Johannesburg, 30 May 2024
Damage control is essential to combat a cyber crime.
Damage control is essential to combat a cyber crime.

Cyber security can seem like an incredibly abstract issue – until a breach takes place and the virtual becomes reality very quickly. Whether a security breach is as a result of negligence, or your business is the victim of a targeted attack, activating your cyber insurance claim with our team of cyber experts is the most effective way to implement damage control.

Here are some examples of cyber crime claims scenarios, and how the iTOO Cyber team could assist.

  • Scenario 1: Your network is held hostage

An employee clicks on a link in an e-mail and malware is downloaded, which encrypts all the information throughout your organisation.
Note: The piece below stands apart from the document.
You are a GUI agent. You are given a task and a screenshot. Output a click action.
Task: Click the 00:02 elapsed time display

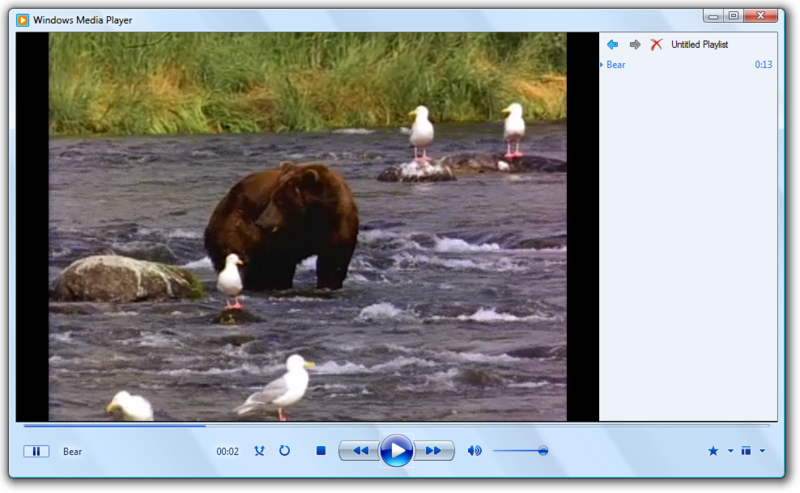(x=227, y=451)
A ransom demand is received requiring payment in 24 hours in exchange for the key to decrypt the information.

  • Policy trigger: network security breach (malicious code)

Potential incident response costs could include:

  • Specialists’ costs to recover operations and calculate lost revenue as a result of downtime.
  • Increased cost of working, ie, overtime once the information is decrypted.
  • Extortion negotiation fees.
  • Actual extortion payment.
  • Specialist costs to contain and remove the malware as well as recover data.
  • Forensics.
  • Legal consultation fees.
  • Incident response manager fees.
  • Scenario 2: Confidential information is leaked

The incorrect attachment on an e-mail is accidentally sent by someone in your organisation to a third party. The attachment contains personally identifiable information belonging to employees and customers.
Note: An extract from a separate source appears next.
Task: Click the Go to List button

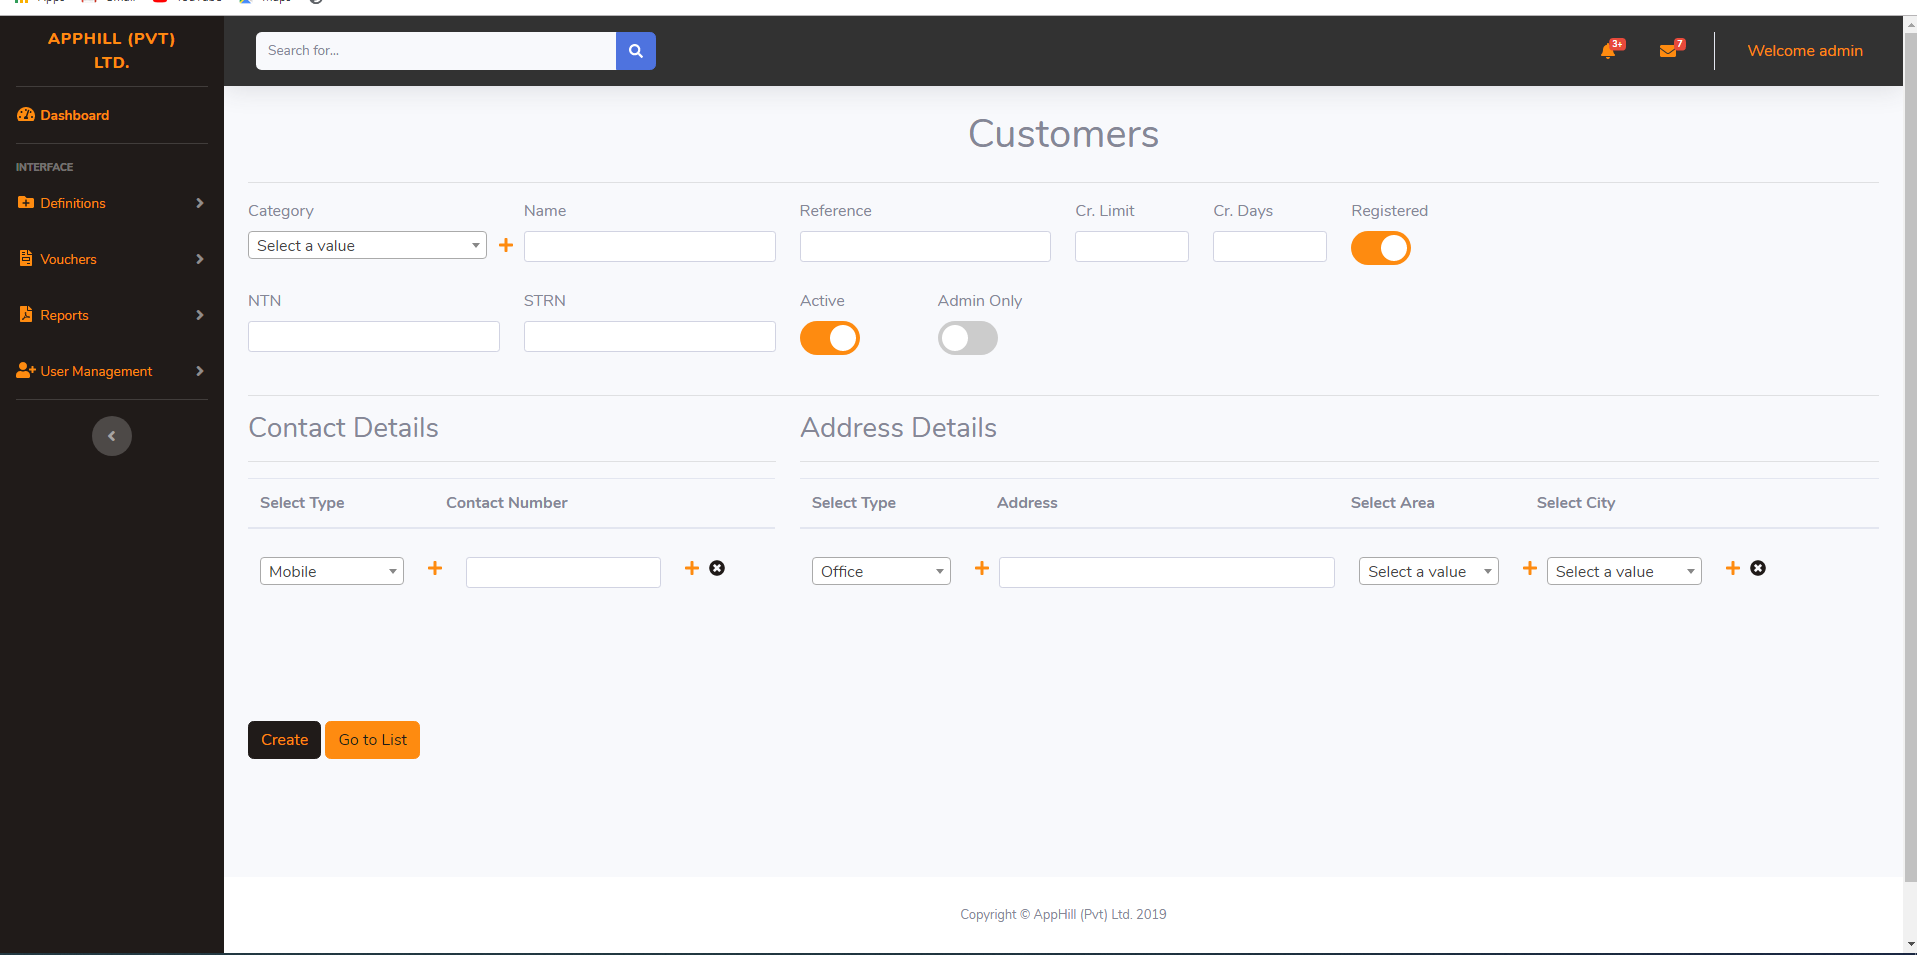Action: pyautogui.click(x=372, y=740)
  • Policy trigger: privacy breach

Potential incident response costs could include:

  • Credit and identity theft monitoring.
  • Expenses for those whose personally identifiable data was disclosed.
  • Forensics.
  • Legal consultation fees for defence and settlement of ensuing liability claims.
  • Incident response manager fees.
  • Scenario 3: A hack leads to downtime

An online platform provider suffers a denial of service attack, which results in their clients not being able to access their hosted portals for several hours.
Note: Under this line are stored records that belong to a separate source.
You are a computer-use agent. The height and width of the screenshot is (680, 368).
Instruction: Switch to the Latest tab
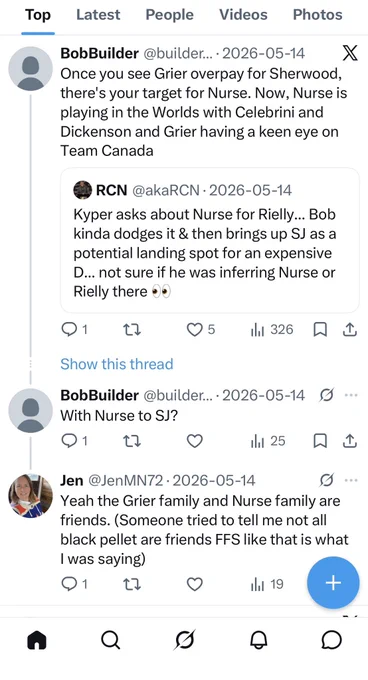[98, 15]
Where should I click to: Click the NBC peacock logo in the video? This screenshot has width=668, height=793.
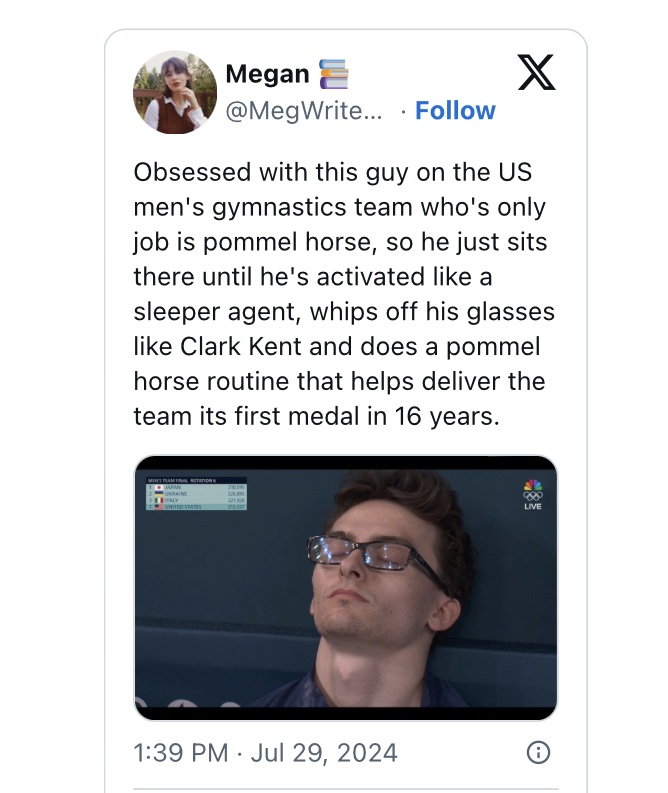click(532, 484)
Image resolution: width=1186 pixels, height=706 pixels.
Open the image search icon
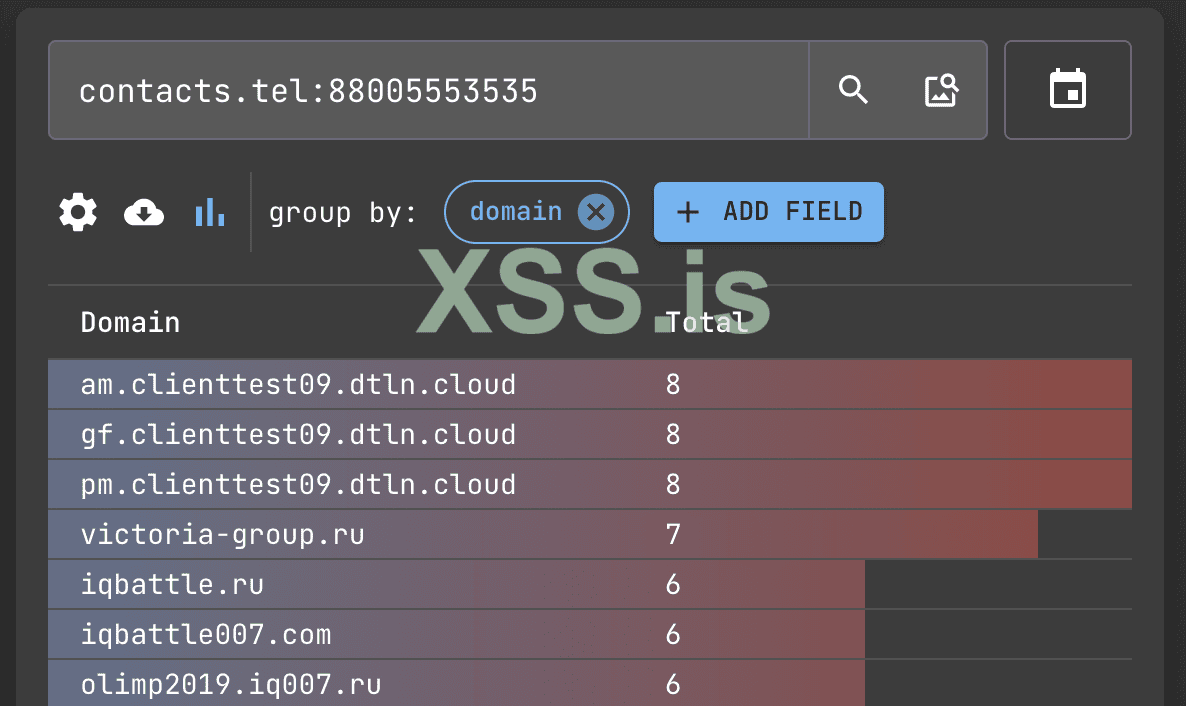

  • Policy trigger: network security breach (denial of service attack)

Potential incident response costs could include:

  • Specialists’ costs to recover operations and calculate lost revenue as a result of downtime increased cost of working, ie, overtime once the portals are back online.
  • Costs to set up and operate a call centre for enquiries.
  • Public relations expert fees to minimise the reputation damage.
  • Forensics.
  • Legal consultation fees.
  • Incident response manager fees.

As these scenarios show, the costs of a cyber attack can be far-reaching and arise long after the actual crime has been committed. Many organisations are unprepared for the financial expenses involved in such an event, and this is where a cyber insurance policy can be an extremely effective safety net. Besides the financial cushion, though, cyber insurance means a business has the resources to pull in cyber experts, which can be crucial to protecting their proprietary information (and competitive advantage), and helping them get back to normal operations as quickly as possible.